俺とユーグラムが使ったのは、眠りと麻痺の魔法。
近場の泥カバからバタバタと倒れて行く。
遠くの方の泥カバが何匹か逃げたけど、殆どの泥カバに状態異常を掛けられました。
後は首を狩る作業。
ソラもその鋭い爪でバッサバッサと首を落として行きます。
麻痺って動けない相手を一方的に狩って、四十分程で五十体の泥カバを狩りつくしました。
マジックバッグにポイポイして終了。
泥カバは触った感じ、もちっとした感触で、薄いビニールに包まれた大福のような触り心地だった。

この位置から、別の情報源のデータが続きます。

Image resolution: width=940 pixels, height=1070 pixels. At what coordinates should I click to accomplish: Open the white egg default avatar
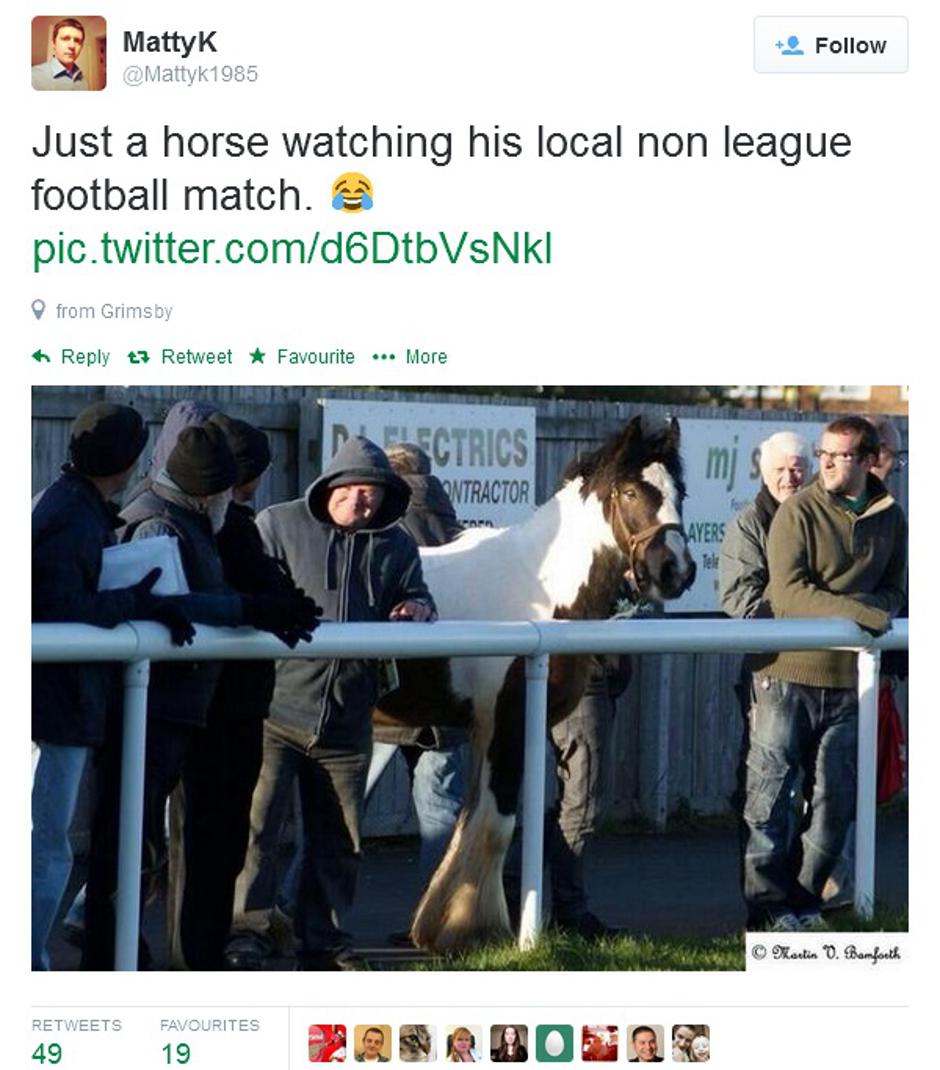click(x=554, y=1043)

意外と癖になる。
その先は湿地帯なので進むのを断念して戻りました。
途中で凄く派手な原色の羽を持つ鳥が多く居て、食べられないけど高く売れるらしいので、ユーグラムと一緒に状態異常をばら蒔いて、バタバタ落ちて来たのを回収したら、ルルーさんがホクホク顔になってた。
拠点に戻り、早いけど夕飯作り。
メニューは鳥つくね。
醤油、白ワイン、砂糖を混ぜたタレを作る。
ユーグラムがミンチにしたドードーの肉と、みじん切りの玉ねぎ、卵白、すりおろした生姜と小麦粉を少々を混ぜる。
本当は片栗粉を使いたかったけど、無いので仕方無い。
後は丸めて焼いて、タレを入れてよくからめて千切りキャベツの上に乗せて出来上がり!
余った卵黄も焼いてから乗っけといたよ!
生で食べるのはちょっと不安。
昔、古い卵を生で食べた母親が、食中毒になった事があるからね!管理されてない卵を生で食べては危険です!
スープは具沢山味噌汁。
ご飯が欲しい味だけど、パンに挟んでも美味しかったから、まだ米は炊かぬ!
今日も、食事の後暫く休憩したら、ルルーさんの訓練に付き合って自分達も訓練をする面々。
真面目!
ルルーさんは、昨日よりも少しだけ速い速度で飛べるようになった。
アールスハインと助が肉体強化で対戦して、ユーグラムが撃ち出す魔法をディーグリーが、短剣で弾いたり避けたり。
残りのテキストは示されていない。